◆ TASK MATERIAL ◆
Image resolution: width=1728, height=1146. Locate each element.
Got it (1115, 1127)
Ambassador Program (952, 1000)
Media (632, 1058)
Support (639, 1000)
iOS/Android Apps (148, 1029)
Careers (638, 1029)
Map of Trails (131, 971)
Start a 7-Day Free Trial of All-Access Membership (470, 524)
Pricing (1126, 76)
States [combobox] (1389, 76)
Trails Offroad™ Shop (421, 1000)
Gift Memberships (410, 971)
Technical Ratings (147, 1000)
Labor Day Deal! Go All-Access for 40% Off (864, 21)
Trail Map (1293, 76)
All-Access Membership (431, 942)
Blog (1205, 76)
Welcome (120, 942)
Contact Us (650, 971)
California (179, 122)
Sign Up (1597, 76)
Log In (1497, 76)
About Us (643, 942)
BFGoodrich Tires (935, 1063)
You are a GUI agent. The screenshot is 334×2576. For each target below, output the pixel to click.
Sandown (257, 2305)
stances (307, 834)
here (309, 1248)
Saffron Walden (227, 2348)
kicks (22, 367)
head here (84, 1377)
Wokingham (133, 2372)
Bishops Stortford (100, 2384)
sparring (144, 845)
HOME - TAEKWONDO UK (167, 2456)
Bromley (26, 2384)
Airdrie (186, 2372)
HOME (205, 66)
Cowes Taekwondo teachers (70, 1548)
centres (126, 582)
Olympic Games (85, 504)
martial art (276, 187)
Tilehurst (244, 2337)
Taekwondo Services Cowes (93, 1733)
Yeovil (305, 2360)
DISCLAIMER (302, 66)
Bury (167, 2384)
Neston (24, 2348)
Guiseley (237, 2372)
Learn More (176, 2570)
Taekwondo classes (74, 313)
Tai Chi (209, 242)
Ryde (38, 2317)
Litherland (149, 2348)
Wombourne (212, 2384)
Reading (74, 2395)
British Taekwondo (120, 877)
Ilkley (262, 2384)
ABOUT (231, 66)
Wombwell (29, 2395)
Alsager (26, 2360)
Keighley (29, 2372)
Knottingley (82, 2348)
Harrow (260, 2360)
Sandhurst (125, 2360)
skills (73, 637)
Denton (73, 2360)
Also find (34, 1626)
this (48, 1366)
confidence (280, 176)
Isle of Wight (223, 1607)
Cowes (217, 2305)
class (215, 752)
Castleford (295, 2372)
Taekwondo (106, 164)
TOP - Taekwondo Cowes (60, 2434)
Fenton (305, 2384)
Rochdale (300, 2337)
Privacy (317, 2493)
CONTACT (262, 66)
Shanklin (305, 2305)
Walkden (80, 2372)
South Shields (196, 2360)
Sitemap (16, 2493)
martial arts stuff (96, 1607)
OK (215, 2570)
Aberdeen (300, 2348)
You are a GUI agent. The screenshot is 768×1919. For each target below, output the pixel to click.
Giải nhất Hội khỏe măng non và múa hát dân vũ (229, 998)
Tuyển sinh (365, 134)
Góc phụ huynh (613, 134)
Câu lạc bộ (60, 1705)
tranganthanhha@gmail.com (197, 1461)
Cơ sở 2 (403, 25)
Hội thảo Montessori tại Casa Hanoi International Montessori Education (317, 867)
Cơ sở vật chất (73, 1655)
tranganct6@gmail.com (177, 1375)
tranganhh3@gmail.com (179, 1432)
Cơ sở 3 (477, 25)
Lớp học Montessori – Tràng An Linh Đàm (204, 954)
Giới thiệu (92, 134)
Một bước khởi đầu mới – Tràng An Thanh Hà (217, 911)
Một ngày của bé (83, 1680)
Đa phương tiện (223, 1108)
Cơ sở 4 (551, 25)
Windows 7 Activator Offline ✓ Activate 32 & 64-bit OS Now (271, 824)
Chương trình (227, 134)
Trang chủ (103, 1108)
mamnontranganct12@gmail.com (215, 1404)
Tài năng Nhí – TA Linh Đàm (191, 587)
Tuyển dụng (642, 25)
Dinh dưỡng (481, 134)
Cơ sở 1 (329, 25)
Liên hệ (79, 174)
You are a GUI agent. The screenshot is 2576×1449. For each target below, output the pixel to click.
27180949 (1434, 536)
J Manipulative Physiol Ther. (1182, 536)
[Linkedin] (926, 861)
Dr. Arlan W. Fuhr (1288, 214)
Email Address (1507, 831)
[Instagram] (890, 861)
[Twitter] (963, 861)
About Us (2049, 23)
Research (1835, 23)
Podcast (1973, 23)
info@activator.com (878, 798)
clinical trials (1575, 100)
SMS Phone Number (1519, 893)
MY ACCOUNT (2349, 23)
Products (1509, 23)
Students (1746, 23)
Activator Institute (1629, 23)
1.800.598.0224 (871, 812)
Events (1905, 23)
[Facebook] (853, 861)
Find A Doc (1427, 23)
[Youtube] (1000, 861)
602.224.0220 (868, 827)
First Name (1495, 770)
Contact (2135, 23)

◆ PROBLEM STATEMENT ◆
Once you have read the records above, set each one down again exactly.

◆ ANSWER FOR THE TASK ◆
Image resolution: width=1728, height=1146. Locate each element.
Got it (1115, 1127)
Ambassador Program (952, 1000)
Media (632, 1058)
Support (639, 1000)
iOS/Android Apps (148, 1029)
Careers (638, 1029)
Map of Trails (131, 971)
Start a 7-Day Free Trial of All-Access Membership (470, 524)
Pricing (1126, 76)
States [combobox] (1389, 76)
Trails Offroad™ Shop (421, 1000)
Gift Memberships (410, 971)
Technical Ratings (147, 1000)
Labor Day Deal! Go All-Access for 40% Off (864, 21)
Trail Map (1293, 76)
All-Access Membership (431, 942)
Blog (1205, 76)
Welcome (120, 942)
Contact Us (650, 971)
California (179, 122)
Sign Up (1597, 76)
Log In (1497, 76)
About Us (643, 942)
BFGoodrich Tires (935, 1063)
You are a GUI agent. The screenshot is 334×2576. For each target below, output the pixel to click.
Sandown (257, 2305)
stances (307, 834)
here (309, 1248)
Saffron Walden (227, 2348)
kicks (22, 367)
head here (84, 1377)
Wokingham (133, 2372)
Bishops Stortford (100, 2384)
sparring (144, 845)
HOME - TAEKWONDO UK (167, 2456)
Bromley (26, 2384)
Airdrie (186, 2372)
HOME (205, 66)
Cowes Taekwondo teachers (70, 1548)
centres (126, 582)
Olympic Games (85, 504)
martial art (276, 187)
Tilehurst (244, 2337)
Taekwondo Services Cowes (93, 1733)
Yeovil (305, 2360)
DISCLAIMER (302, 66)
Bury (167, 2384)
Neston (24, 2348)
Guiseley (237, 2372)
Learn More (176, 2570)
Taekwondo classes (74, 313)
Tai Chi (209, 242)
Ryde (38, 2317)
Litherland (149, 2348)
Wombourne (212, 2384)
Reading (74, 2395)
British Taekwondo (120, 877)
Ilkley (262, 2384)
ABOUT (231, 66)
Wombwell (29, 2395)
Alsager (26, 2360)
Keighley (29, 2372)
Knottingley (82, 2348)
Harrow (260, 2360)
Sandhurst (125, 2360)
skills (73, 637)
Denton (73, 2360)
Also find (34, 1626)
this (48, 1366)
confidence (280, 176)
Isle of Wight (223, 1607)
Cowes (217, 2305)
class (215, 752)
Castleford (295, 2372)
Taekwondo (106, 164)
TOP - Taekwondo Cowes (60, 2434)
Fenton (305, 2384)
Rochdale (300, 2337)
Privacy (317, 2493)
CONTACT (262, 66)
Shanklin (305, 2305)
Walkden (80, 2372)
South Shields (196, 2360)
Sitemap (16, 2493)
martial arts stuff (96, 1607)
OK (215, 2570)
Aberdeen (300, 2348)
You are a GUI agent. The screenshot is 768×1919. For each target below, output the pixel to click.
Giải nhất Hội khỏe măng non và múa hát dân vũ (229, 998)
Tuyển sinh (365, 134)
Góc phụ huynh (613, 134)
Câu lạc bộ (60, 1705)
tranganthanhha@gmail.com (197, 1461)
Cơ sở 2 (403, 25)
Hội thảo Montessori tại Casa Hanoi International Montessori Education (317, 867)
Cơ sở vật chất (73, 1655)
tranganct6@gmail.com (177, 1375)
tranganhh3@gmail.com (179, 1432)
Cơ sở 3 (477, 25)
Lớp học Montessori – Tràng An Linh Đàm (204, 954)
Giới thiệu (92, 134)
Một bước khởi đầu mới – Tràng An Thanh Hà (217, 911)
Một ngày của bé (83, 1680)
Đa phương tiện (223, 1108)
Cơ sở 4 (551, 25)
Windows 7 Activator Offline ✓ Activate 32 & 64-bit OS Now (271, 824)
Chương trình (227, 134)
Trang chủ (103, 1108)
mamnontranganct12@gmail.com (215, 1404)
Tài năng Nhí – TA Linh Đàm (191, 587)
Tuyển dụng (642, 25)
Dinh dưỡng (481, 134)
Cơ sở 1 (329, 25)
Liên hệ (79, 174)
You are a GUI agent. The screenshot is 2576×1449. For each target below, output the pixel to click.
27180949 (1434, 536)
J Manipulative Physiol Ther. (1182, 536)
[Linkedin] (926, 861)
Dr. Arlan W. Fuhr (1288, 214)
Email Address (1507, 831)
[Instagram] (890, 861)
[Twitter] (963, 861)
About Us (2049, 23)
Research (1835, 23)
Podcast (1973, 23)
info@activator.com (878, 798)
clinical trials (1575, 100)
SMS Phone Number (1519, 893)
MY ACCOUNT (2349, 23)
Products (1509, 23)
Students (1746, 23)
Activator Institute (1629, 23)
1.800.598.0224 (871, 812)
Events (1905, 23)
[Facebook] (853, 861)
Find A Doc (1427, 23)
[Youtube] (1000, 861)
602.224.0220 (868, 827)
First Name (1495, 770)
Contact (2135, 23)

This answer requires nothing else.